--- Task directions ---
Turn the rows below into a numbered list, one line per item, with blank lines dropped. Leave the pictures out.

(Entries on target coordinates)
◇ ◇ ◇ ◇ ◇

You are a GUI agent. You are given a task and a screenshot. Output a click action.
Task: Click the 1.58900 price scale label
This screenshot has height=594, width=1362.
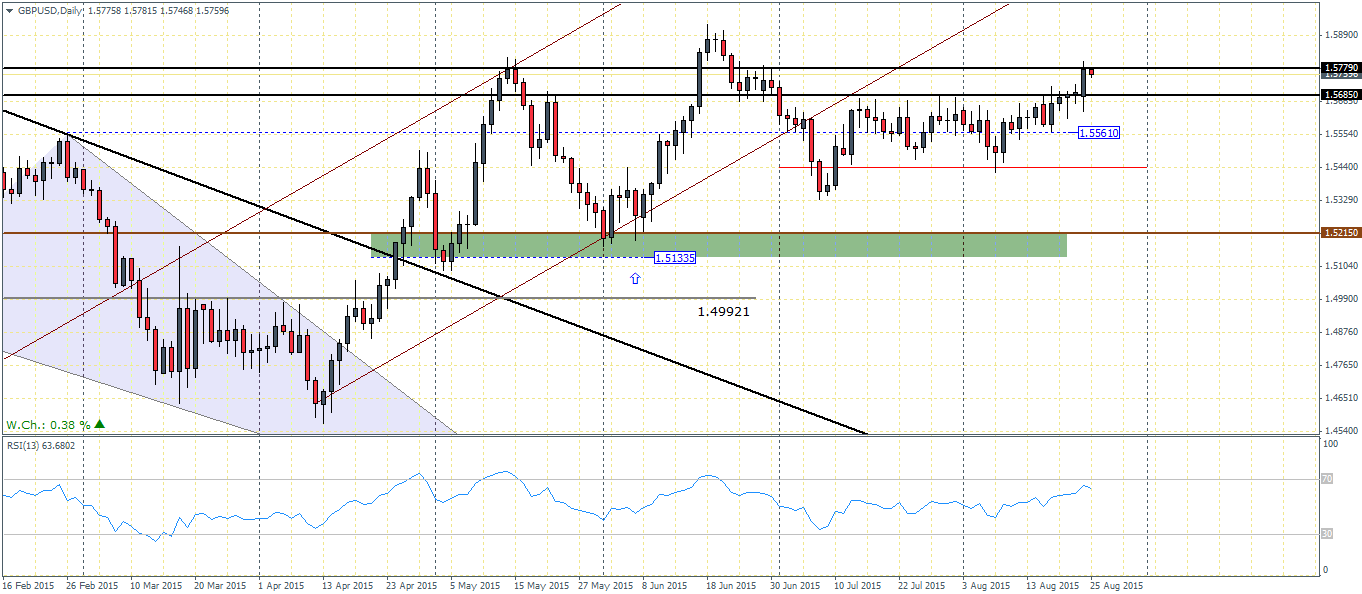tap(1340, 35)
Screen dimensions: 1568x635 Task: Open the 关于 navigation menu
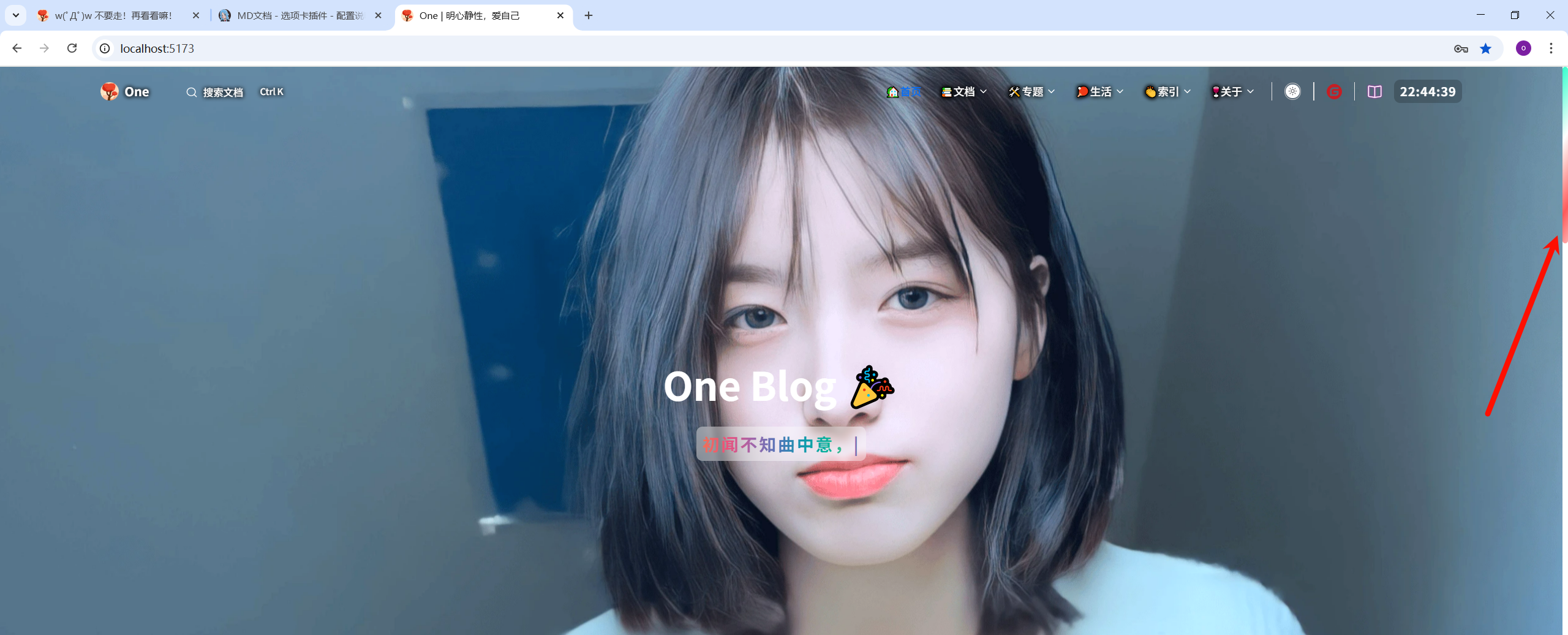click(x=1233, y=92)
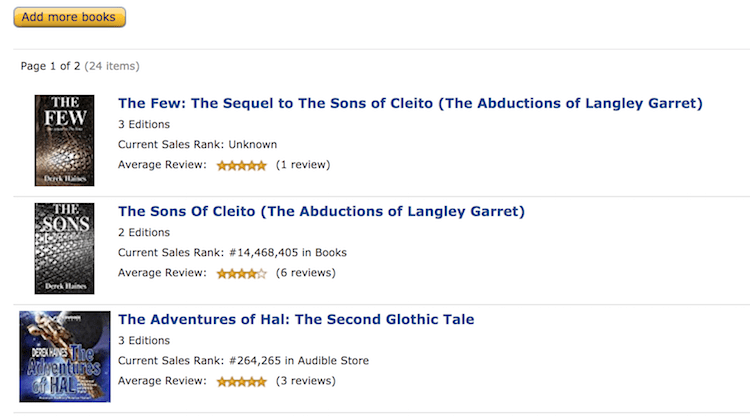View the (1 review) link for The Few
The width and height of the screenshot is (750, 417).
303,165
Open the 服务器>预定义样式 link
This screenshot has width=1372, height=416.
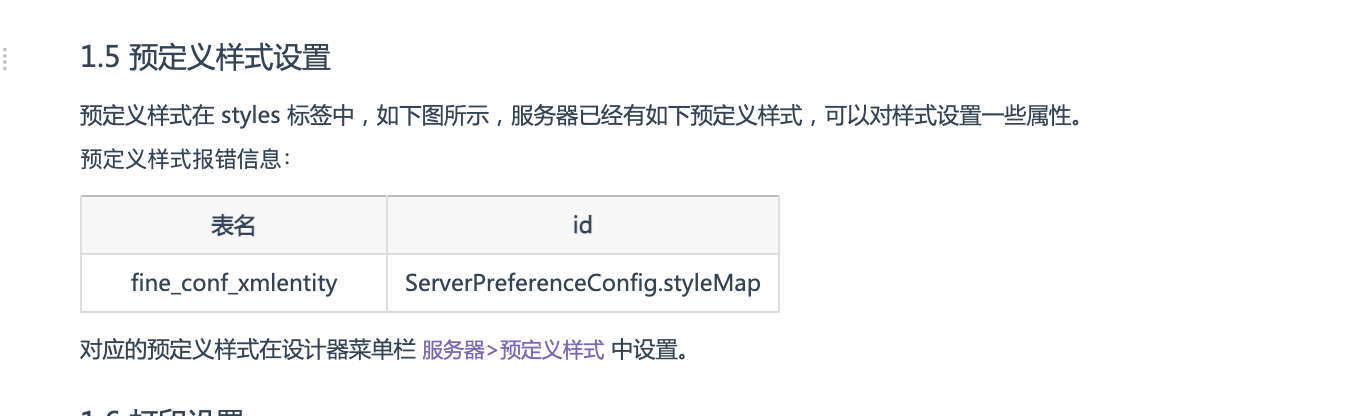(x=514, y=350)
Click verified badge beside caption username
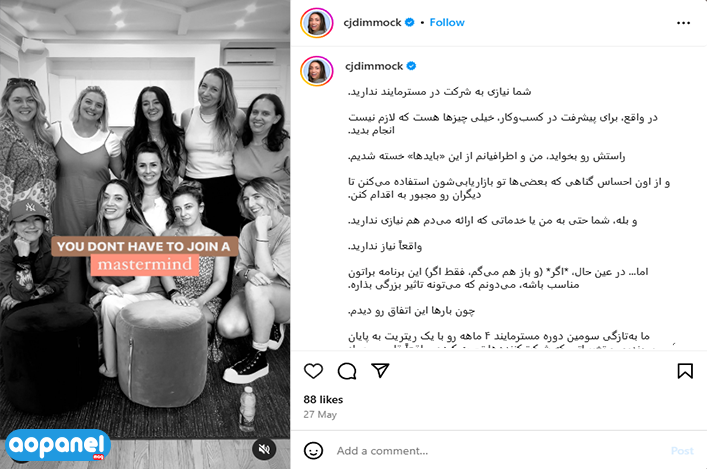Viewport: 707px width, 469px height. pos(411,66)
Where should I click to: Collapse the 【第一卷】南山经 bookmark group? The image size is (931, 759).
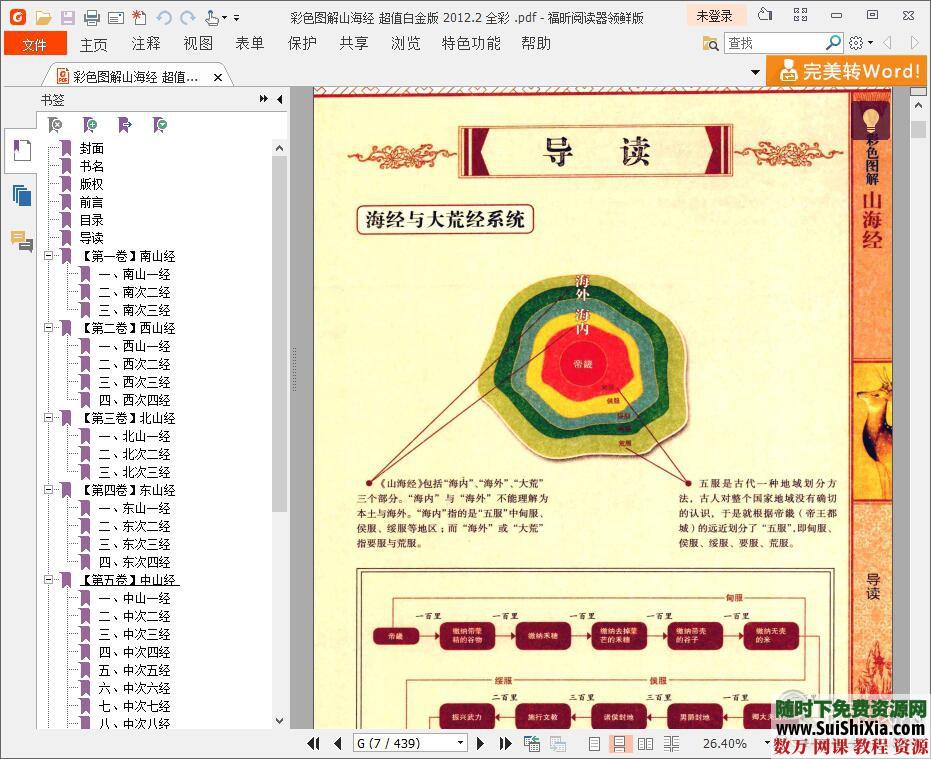pos(49,256)
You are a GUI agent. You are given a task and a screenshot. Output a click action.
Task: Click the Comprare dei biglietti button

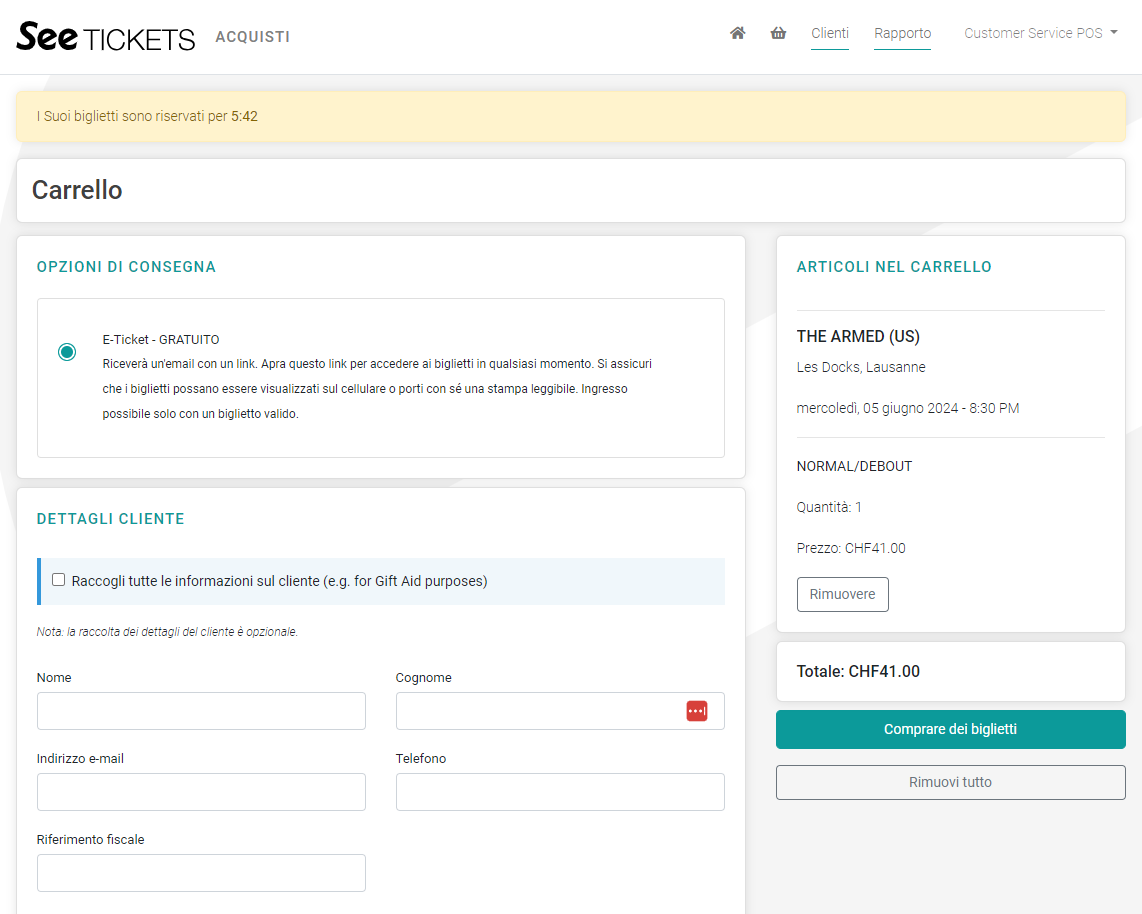coord(950,729)
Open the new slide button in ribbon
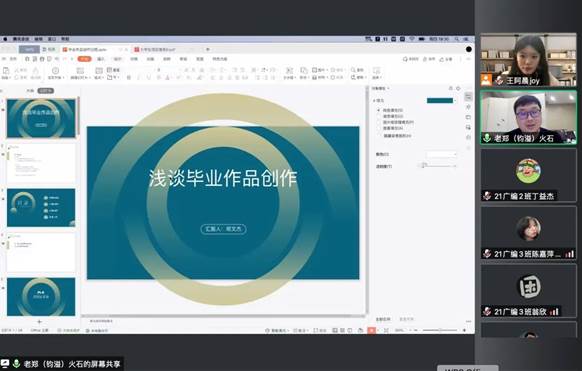The image size is (582, 371). pyautogui.click(x=80, y=73)
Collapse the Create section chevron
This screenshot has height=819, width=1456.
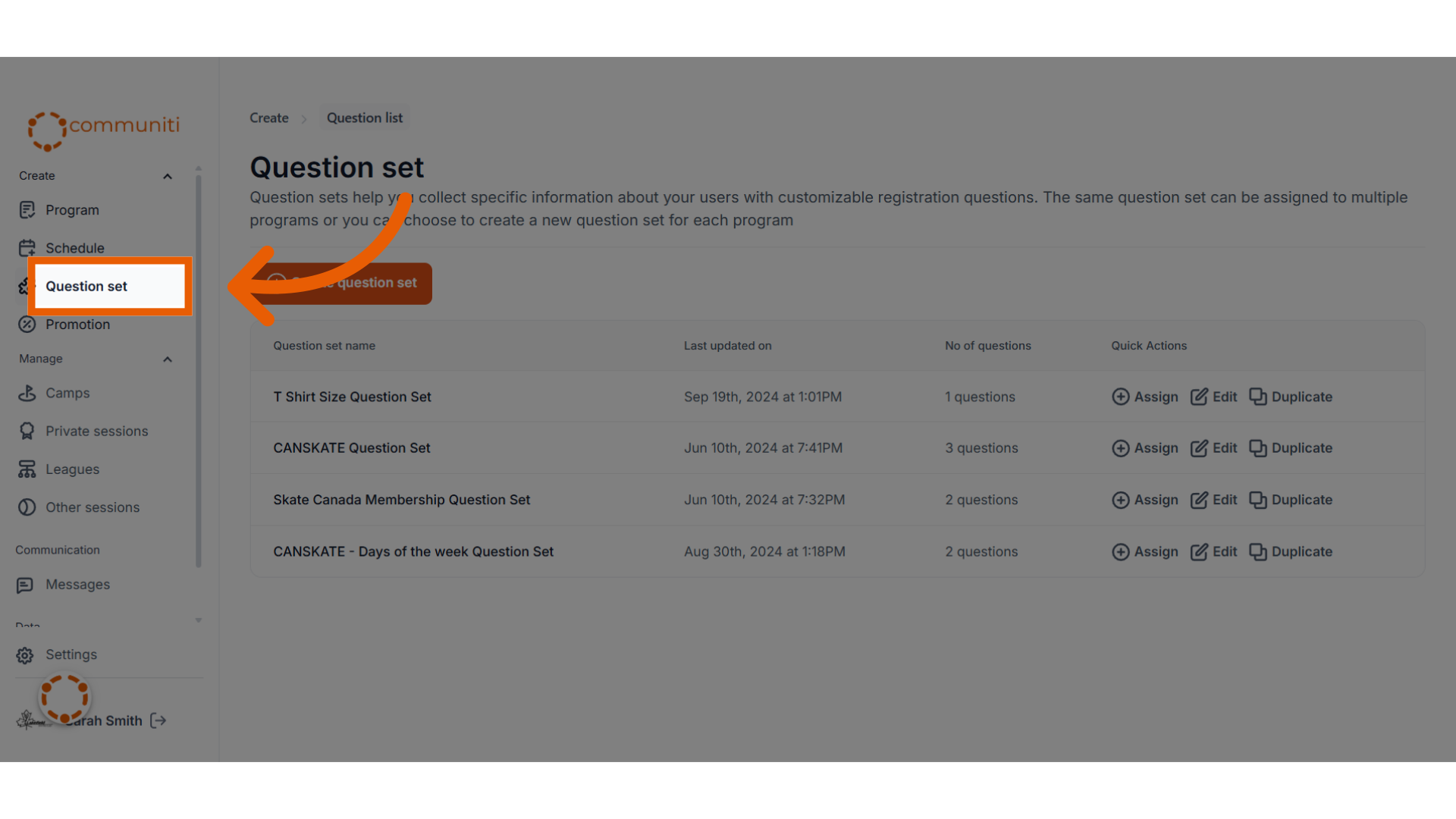pos(168,177)
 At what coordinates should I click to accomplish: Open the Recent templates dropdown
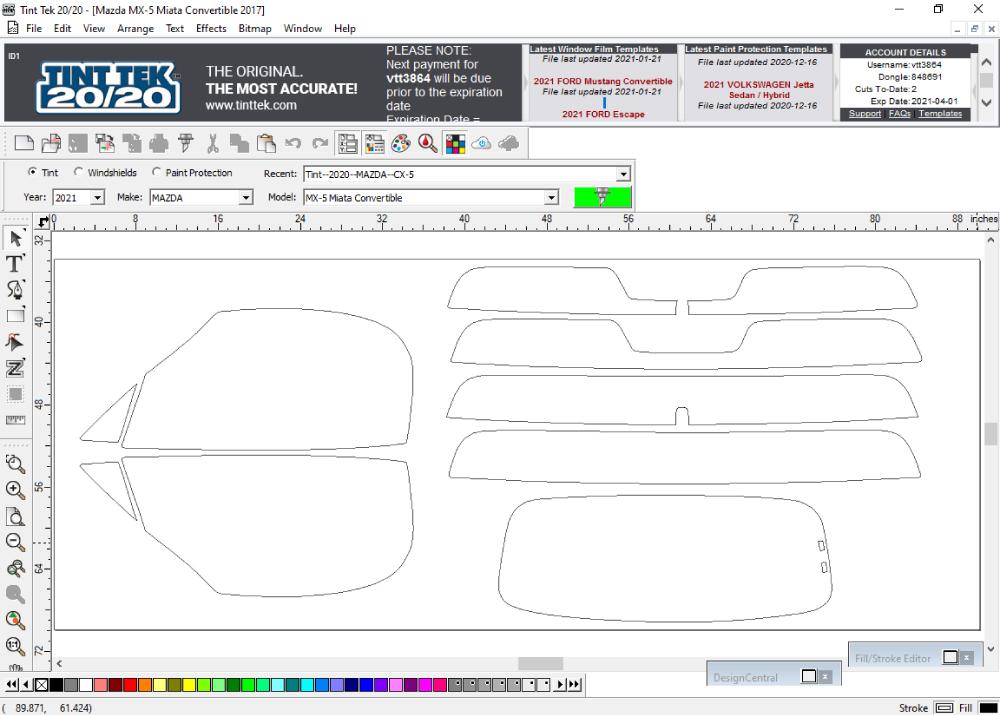click(x=622, y=172)
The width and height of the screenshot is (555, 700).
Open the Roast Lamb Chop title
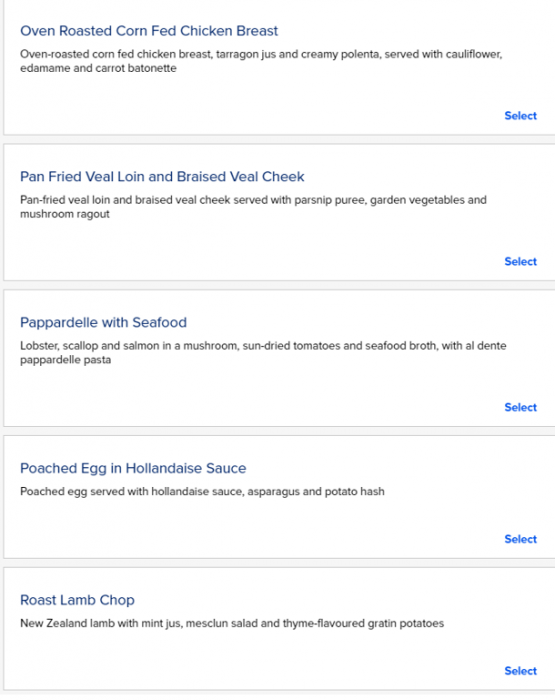(x=77, y=600)
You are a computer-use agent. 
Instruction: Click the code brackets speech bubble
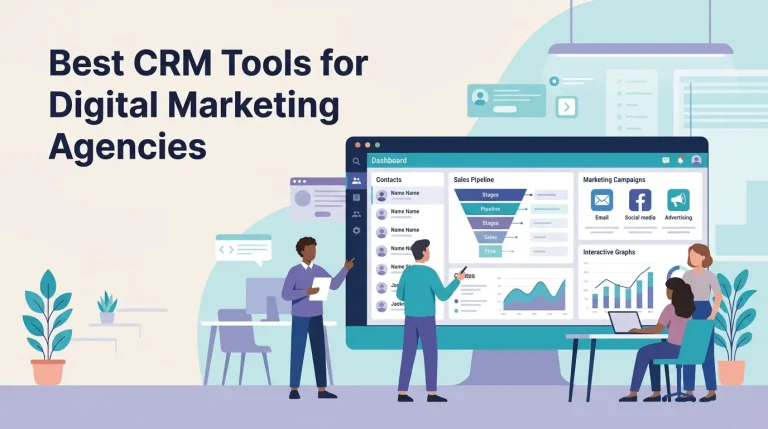click(243, 250)
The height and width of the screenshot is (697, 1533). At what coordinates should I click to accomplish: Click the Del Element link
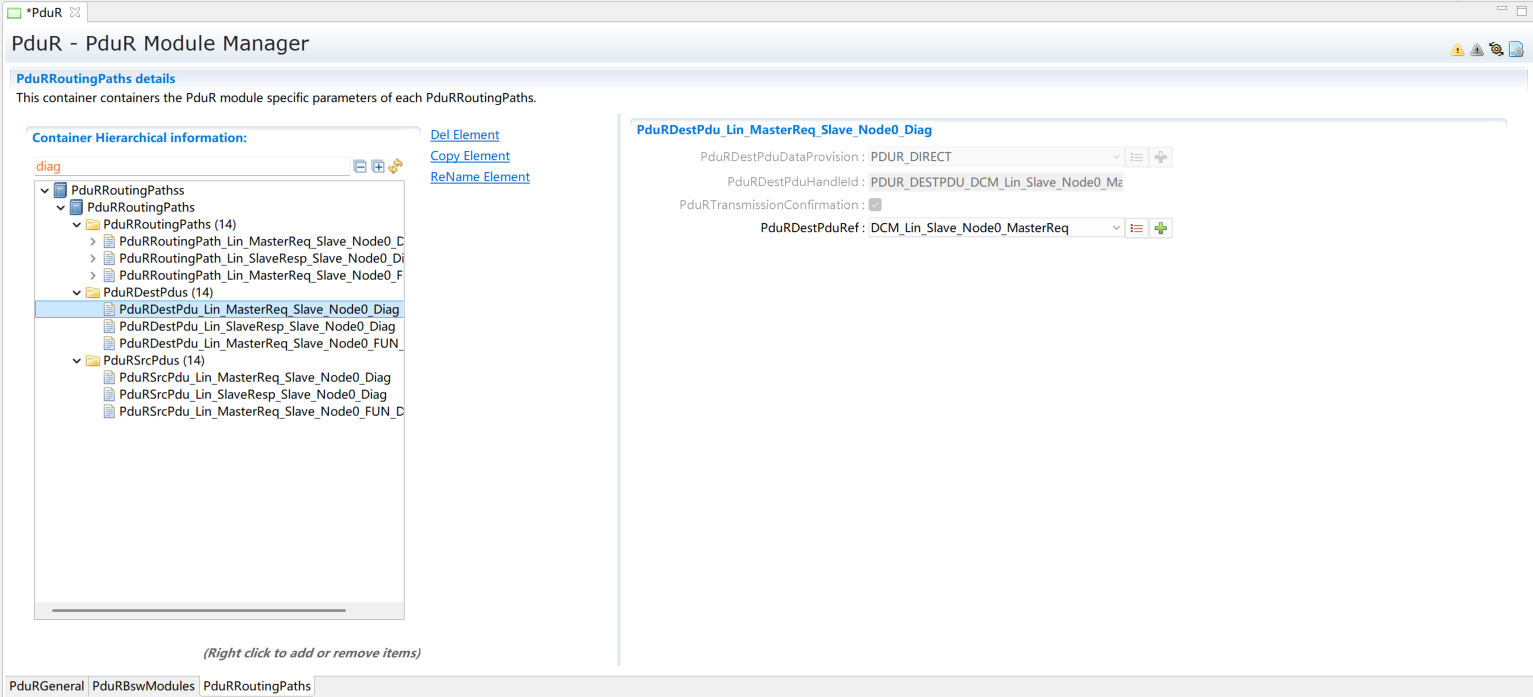click(x=464, y=135)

◇ ◇ ◇ ◇ ◇

--- Final result ---
1. You are a GUI agent. You are given a task and a screenshot. Output a click action.
2. Task: Click the 1.58900 price scale label
3. This screenshot has height=594, width=1362.
4. tap(1340, 35)
5. Screen dimensions: 1568x635 Task: Open the 关于 navigation menu
6. click(x=1233, y=92)
7. View the (1 review) link for The Few
8. The width and height of the screenshot is (750, 417).
9. 303,165
10. Open the 服务器>预定义样式 link
11. This screenshot has width=1372, height=416.
12. (x=514, y=350)
13. Click verified badge beside caption username
14. Viewport: 707px width, 469px height. pos(411,66)
15. Where should I click to: Collapse the 【第一卷】南山经 bookmark group? The image size is (931, 759).
16. pos(49,256)
17. You are a GUI agent. You are given a task and a screenshot. Output a click action.
18. Task: Click the Comprare dei biglietti button
19. coord(950,729)
20. Open the new slide button in ribbon
21. The image size is (582, 371). pyautogui.click(x=80, y=73)
22. Collapse the Create section chevron
23. This screenshot has height=819, width=1456.
24. pos(168,177)
25.  At what coordinates should I click to accomplish: Open the Recent templates dropdown
26. click(x=622, y=172)
27. The width and height of the screenshot is (555, 700).
28. Open the Roast Lamb Chop title
29. (x=77, y=600)
30. You are a computer-use agent. 
31. Instruction: Click the code brackets speech bubble
32. click(243, 250)
33. The height and width of the screenshot is (697, 1533). At what coordinates should I click to accomplish: Click the Del Element link
34. click(x=464, y=135)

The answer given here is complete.